Second quarter results for the Flat-Rolled segment improved from the first quarter as steel prices increased throughout the quarter. The increase in average realized price reflects the flow through of higher index prices to monthly contracts and increased pricing on spot business.
Second quarter results for the Tubular segment decreased compared to the first quarter primarily due to lower shipments and prices. Shipments were adversely impacted as average rig counts were lower in the second quarter.
Commenting on the company’s outlook for 2016, US Steel President and Chief Executive Officer Mario Longhi said, “The steel industry continues to face challenging conditions as a result of global overcapacity and unfair trade practices. We remain focused on improving our trade laws and their enforcement, and we are encouraged that final affirmative determinations in recent trade cases have been a catalyst for increasing steel prices."
If market conditions, which include spot prices, customer demand, import volumes, supply chain inventories, rig counts, and energy prices, remain at their current levels, the company expects:
• 2016 net earnings to be approximately $50 million, or $0.34 per share, and adjusted EBITDA to be approximately $850 million.

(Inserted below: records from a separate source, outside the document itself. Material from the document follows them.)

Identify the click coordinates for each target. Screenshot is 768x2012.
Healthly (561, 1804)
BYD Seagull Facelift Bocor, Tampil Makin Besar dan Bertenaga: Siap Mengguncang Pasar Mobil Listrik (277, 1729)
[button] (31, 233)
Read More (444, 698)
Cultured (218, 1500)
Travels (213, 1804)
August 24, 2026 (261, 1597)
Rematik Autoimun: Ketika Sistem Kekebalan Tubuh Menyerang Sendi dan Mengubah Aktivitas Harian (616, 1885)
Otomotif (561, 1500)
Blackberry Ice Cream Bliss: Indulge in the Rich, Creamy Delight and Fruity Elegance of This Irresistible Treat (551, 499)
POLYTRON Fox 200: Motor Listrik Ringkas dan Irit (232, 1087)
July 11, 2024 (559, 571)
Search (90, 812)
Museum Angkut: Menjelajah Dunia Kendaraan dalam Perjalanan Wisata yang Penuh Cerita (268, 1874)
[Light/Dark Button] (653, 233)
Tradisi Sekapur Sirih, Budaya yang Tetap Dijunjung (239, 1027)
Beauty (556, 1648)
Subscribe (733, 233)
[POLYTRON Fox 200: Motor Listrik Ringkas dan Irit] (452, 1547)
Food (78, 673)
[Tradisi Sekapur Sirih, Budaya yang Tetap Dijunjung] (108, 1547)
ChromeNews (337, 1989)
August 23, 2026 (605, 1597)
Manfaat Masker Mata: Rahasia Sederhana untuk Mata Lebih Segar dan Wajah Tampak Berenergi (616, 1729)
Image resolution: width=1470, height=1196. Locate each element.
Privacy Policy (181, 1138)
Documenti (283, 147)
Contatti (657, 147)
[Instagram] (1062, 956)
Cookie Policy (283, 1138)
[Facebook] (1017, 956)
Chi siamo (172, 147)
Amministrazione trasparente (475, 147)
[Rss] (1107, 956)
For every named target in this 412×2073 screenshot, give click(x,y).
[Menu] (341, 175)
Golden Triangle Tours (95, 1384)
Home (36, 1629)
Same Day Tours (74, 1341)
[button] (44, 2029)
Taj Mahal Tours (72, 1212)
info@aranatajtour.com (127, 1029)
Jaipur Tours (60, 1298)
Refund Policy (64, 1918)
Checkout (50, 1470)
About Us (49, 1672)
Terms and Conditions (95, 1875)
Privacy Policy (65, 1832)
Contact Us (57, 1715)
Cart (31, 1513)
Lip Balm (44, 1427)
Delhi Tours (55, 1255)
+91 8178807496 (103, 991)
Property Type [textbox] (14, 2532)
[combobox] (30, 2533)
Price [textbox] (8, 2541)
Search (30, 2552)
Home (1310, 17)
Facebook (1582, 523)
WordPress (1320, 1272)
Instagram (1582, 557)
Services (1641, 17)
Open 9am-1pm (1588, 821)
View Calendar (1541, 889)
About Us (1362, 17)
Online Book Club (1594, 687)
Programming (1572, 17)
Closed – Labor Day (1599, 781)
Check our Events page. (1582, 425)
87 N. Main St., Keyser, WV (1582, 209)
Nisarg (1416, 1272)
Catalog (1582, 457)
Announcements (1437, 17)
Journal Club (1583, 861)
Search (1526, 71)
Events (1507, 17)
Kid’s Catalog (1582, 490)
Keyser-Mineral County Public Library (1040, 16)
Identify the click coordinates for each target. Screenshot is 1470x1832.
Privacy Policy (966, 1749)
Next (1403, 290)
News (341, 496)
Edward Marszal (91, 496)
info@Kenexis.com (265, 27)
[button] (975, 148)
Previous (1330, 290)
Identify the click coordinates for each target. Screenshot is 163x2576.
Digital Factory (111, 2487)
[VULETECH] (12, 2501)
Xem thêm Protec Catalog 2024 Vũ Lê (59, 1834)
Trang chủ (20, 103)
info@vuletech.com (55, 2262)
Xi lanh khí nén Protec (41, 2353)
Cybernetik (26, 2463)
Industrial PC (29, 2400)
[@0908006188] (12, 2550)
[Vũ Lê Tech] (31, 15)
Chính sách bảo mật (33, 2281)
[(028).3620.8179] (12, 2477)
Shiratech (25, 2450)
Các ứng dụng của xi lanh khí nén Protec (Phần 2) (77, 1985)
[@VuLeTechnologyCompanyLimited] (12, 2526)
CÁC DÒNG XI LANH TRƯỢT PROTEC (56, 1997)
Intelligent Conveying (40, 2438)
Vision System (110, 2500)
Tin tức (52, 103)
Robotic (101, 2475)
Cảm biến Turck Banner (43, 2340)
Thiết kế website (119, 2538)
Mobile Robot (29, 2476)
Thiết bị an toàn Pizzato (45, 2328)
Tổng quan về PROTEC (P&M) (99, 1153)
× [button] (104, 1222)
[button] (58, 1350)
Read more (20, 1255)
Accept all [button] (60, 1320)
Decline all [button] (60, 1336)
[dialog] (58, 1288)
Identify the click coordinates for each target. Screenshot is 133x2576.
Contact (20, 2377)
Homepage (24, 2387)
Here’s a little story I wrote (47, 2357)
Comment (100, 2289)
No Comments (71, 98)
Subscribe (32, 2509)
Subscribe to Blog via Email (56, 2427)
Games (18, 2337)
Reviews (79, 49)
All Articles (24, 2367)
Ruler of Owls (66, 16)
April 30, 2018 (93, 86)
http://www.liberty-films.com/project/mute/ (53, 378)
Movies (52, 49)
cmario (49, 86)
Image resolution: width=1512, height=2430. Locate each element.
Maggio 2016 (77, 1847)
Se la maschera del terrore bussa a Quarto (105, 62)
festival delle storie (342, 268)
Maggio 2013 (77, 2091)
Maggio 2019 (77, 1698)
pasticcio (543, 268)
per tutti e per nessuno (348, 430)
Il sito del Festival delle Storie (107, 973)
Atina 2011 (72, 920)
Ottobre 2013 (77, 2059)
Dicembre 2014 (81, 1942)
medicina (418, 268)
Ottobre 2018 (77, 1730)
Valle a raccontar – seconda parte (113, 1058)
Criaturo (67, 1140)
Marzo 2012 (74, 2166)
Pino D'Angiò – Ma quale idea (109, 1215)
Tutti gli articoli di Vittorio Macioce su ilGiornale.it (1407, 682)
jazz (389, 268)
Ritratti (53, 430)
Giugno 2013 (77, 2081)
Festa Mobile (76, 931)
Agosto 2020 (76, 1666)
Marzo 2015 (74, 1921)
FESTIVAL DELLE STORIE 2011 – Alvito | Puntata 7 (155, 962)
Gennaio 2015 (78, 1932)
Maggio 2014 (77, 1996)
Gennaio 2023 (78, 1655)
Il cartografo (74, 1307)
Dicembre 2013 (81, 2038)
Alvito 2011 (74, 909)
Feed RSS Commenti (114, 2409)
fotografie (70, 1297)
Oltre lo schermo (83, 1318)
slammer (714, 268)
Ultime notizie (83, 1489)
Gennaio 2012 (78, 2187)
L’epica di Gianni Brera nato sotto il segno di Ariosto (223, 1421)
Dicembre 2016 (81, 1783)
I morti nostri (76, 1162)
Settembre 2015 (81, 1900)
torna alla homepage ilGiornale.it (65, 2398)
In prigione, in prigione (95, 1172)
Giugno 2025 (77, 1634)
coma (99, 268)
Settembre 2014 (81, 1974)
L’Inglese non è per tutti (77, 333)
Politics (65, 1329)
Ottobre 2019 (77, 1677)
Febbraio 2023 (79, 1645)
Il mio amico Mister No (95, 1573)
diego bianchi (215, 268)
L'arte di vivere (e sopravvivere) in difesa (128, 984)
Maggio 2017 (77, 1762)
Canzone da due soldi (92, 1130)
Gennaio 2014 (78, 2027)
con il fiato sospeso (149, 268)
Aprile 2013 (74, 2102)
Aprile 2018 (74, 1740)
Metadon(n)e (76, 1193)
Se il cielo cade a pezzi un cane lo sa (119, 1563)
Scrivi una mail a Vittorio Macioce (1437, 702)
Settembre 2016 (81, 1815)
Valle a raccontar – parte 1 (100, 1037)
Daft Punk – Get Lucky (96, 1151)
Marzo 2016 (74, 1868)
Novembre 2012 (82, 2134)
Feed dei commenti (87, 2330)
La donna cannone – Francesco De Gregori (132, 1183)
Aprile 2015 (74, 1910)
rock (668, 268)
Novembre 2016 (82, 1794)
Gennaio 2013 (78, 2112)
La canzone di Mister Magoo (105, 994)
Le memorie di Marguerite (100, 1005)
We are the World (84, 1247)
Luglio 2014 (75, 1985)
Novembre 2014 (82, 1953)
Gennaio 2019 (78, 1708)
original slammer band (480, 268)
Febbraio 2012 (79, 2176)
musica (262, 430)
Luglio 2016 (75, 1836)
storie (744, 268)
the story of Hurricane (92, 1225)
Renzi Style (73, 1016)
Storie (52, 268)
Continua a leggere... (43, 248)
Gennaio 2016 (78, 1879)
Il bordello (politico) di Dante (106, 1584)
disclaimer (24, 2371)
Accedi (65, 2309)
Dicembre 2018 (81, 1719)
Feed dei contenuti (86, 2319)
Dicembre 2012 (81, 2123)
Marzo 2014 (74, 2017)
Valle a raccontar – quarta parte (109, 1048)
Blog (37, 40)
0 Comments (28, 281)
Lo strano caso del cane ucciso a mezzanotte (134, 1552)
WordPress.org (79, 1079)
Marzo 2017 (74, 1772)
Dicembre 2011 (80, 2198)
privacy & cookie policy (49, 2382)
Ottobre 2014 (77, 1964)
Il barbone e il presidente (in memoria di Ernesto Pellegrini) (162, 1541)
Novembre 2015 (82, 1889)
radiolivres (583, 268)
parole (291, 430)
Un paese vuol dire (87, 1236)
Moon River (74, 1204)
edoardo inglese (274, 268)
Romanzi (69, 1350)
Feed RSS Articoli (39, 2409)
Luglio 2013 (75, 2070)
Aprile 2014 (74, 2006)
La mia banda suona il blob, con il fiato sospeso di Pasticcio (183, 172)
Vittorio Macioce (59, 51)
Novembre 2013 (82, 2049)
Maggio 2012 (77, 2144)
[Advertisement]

• Results for the Flat-Rolled and European segments should each be higher than their 2015 results and results for the Tubular segment should be lower than their 2015 results.
• To be cash positive for the year, including approximately $400 million of cash benefits from working capital improvements in 2016, primarily related to better inventory management, driven by improved sales and operations planning practices, helping to offset growing accounts receivables balances.